Delia é uma mulher que vive na Itália imersa no pós-Segunda Guerra Mundial. Dividida entre o otimismo da libertação e as misérias cotidianas, ela enfrenta o autoritarismo do marido e encontra consolo na companhia de sua amiga Marisa.

Crítica

Um dos principais movimentos de vanguarda do cinema no século 20, o Neorrealismo Italiano nasceu das contingências do pós-Segunda Guerra Mundial num país oficialmente integrante do chamado Eixo, ou seja, assim como o Japão, aliado militar da Alemanha nazista. Mergulhada no fascismo desde a década de 1920, a milenar nação europeia vivia convulsões internas há décadas, inclusive por conta das forças que resistiam bravamente contra o autoritarismo do regime vigente. Cinematograficamente, tudo mudou depois de Roma: Cidade Aberta (1945), retrato doloroso da ocupação alemã em Roma pelas lentes de Roberto Rossellini, então novato que seria elevado à categoria de mestre. A câmera de teor documental quebrava os pactos com a ilusão e capturava ficção e realidade se interligando, assim causando abalos sísmicos na estética da Sétima Arte. Algo que abriu caminho a outras revoluções. Ainda Temos o Amanhã se passa em 1946, quando a Itália tentava se reerguer e o cinema local escalava rumo a uma de suas mais bem-sucedidas fases. Estreia da atriz Paola Cortellesi como diretora de longas-metragens, ele é ao mesmo tempo uma homenagem poética ao Neorrealismo, vide a abordagem em preto e branco da vida sofrida da população pós-conflito com incontáveis perdas, e um empenho de subversão de marcas realistas que rápida e vigorosamente se agarra ao melodrama.

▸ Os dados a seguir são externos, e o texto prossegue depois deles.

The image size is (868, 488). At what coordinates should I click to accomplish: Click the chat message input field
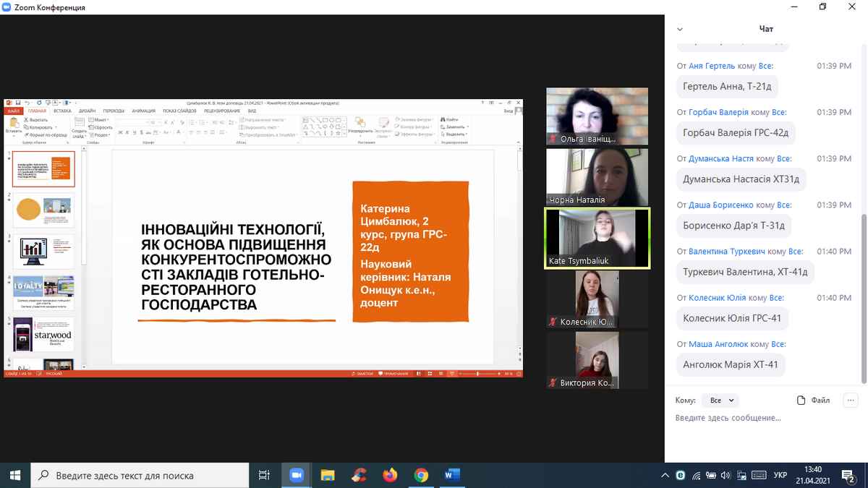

A protagonista é Delia (Paola Cortellesi), moradora de um cortiço pobre, mãe de três filhos (uma moça e dois meninos), nora de um idoso frustrado/demandante, além de esposa de um homem agressivo que constantemente impõe o seu domínio por meio da força. A realizadora estreante faz questão de romper com o verismo mais cru da matriz neorrealista que reverencia ao montar cenários e personagens arquetípicos – não mergulhando na psicologia humana, afinal de contas a prioridade é o discurso político atrelado às tensões de gênero. A família de Delia mora numa casa cujas janelas estão no nível do piso do cortiço, ou seja, quando alguém escancara as finestras dá de cara com os pés dos vizinhos transitando pelo local. A fauna desse espaço é também construída (e mantida) com leves toques de simbolismo, vide as comadres que ficam fuxicando o dia inteiro sentadas com vista privilegiada às portas dos demais moradores. Ainda sobre os personagens, eles desempenham papeis-modelo: a mulher frustrada, o homem agressivo, a garota desesperada para se casar e ter autonomia, os guris inquietos sempre se provocando, a amiga compreensiva da feira, o amor perdido, os capitalistas esnobes, etc. O painel humano e social contém, em si, apontamentos críticos, como donos de um café acusados pelos menos favorecidos de terem enriquecido durante a guerra por falta de escrúpulos e moral.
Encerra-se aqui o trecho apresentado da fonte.